[PROVIDED INFORMATION]

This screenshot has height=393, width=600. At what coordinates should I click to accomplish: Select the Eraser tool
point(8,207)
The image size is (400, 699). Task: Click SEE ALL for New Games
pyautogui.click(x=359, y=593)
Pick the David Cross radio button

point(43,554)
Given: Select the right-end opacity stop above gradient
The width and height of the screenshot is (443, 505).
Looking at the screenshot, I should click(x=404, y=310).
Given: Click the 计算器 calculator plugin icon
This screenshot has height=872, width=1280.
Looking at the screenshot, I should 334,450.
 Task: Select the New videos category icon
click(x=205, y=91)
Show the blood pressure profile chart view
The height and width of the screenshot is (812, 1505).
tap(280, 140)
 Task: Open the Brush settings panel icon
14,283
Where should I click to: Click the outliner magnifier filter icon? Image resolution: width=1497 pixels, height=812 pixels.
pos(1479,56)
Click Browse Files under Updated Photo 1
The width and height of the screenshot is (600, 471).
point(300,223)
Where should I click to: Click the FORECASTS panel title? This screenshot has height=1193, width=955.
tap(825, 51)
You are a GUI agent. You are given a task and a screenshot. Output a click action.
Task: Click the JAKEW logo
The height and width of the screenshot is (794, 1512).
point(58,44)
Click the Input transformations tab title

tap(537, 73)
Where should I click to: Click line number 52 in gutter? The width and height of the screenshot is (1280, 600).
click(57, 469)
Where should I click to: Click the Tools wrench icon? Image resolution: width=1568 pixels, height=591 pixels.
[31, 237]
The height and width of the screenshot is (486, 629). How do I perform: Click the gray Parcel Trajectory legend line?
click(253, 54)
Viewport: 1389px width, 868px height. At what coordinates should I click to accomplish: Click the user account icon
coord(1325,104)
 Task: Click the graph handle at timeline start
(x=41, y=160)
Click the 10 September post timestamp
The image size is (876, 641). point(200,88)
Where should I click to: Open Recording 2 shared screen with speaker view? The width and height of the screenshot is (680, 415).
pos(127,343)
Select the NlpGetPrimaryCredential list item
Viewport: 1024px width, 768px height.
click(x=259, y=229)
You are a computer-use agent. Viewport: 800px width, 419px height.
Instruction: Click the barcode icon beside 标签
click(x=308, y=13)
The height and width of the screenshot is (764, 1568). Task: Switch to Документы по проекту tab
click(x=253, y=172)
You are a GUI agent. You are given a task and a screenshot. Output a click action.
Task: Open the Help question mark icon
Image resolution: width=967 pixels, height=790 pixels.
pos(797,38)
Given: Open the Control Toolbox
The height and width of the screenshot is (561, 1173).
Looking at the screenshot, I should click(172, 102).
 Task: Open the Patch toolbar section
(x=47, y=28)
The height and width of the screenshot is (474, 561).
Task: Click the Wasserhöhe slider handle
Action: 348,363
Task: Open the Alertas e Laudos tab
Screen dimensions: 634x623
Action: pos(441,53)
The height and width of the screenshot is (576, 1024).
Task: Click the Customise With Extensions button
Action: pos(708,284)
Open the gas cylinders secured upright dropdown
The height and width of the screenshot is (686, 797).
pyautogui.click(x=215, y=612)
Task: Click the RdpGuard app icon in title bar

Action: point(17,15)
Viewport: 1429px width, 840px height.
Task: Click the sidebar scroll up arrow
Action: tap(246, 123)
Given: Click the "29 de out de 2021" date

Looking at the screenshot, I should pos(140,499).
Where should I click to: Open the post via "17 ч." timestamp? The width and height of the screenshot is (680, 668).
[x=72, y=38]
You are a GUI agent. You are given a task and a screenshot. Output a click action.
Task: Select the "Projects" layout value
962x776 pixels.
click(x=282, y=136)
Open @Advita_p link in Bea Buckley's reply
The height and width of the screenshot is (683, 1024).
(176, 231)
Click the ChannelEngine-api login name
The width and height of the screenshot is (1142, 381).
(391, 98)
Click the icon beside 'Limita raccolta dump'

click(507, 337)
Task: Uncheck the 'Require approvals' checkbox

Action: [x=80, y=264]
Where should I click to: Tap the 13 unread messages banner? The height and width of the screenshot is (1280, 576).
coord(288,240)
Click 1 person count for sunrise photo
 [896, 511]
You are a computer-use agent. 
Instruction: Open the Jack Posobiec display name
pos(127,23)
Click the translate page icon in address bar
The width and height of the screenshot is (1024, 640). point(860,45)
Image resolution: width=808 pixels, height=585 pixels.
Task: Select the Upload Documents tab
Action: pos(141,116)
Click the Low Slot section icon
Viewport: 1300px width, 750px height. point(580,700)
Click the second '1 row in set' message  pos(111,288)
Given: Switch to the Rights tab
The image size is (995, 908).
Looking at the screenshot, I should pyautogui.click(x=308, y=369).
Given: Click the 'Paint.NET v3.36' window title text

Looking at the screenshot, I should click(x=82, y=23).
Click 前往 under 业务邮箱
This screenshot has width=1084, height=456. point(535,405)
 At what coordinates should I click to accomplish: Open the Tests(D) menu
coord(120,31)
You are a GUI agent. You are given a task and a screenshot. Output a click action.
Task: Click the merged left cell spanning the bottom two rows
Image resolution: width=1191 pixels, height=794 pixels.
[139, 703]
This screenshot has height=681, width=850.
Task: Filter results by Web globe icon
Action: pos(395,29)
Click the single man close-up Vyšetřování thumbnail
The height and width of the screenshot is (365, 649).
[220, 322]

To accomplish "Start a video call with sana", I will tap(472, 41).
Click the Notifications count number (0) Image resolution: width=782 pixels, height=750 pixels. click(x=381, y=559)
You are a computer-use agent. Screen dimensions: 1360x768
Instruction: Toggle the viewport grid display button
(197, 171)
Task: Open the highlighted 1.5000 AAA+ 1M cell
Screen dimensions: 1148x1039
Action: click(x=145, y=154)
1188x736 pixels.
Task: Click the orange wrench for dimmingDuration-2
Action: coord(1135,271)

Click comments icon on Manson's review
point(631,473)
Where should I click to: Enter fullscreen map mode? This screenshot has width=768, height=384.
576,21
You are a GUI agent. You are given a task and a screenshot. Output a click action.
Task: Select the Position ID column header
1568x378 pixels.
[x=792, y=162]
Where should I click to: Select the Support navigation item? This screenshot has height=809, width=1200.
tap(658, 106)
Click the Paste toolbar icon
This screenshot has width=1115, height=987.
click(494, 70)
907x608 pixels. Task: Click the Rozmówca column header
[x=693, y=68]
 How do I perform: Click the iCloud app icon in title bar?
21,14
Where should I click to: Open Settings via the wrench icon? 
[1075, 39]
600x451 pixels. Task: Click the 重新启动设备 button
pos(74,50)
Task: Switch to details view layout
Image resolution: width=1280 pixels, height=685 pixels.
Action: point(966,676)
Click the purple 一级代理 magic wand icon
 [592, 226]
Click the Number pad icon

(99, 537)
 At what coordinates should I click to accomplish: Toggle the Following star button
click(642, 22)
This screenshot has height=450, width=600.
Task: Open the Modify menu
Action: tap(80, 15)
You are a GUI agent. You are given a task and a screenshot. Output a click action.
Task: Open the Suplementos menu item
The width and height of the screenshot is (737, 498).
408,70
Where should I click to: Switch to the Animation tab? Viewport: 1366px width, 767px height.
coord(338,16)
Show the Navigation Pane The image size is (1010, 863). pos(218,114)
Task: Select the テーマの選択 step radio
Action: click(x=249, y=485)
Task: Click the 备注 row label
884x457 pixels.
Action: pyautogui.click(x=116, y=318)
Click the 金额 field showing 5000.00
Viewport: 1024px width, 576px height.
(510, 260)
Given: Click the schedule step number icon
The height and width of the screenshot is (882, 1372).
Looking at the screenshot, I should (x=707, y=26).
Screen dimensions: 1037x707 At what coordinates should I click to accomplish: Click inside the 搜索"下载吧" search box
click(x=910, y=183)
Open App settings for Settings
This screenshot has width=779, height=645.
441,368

[/PROVIDED INFORMATION]

• ASSIGNMENT:
For each line above that contains the word "layout", copy that line.

• TASK OUTPUT:
Task: Select the "Projects" layout value
Task: Switch to details view layout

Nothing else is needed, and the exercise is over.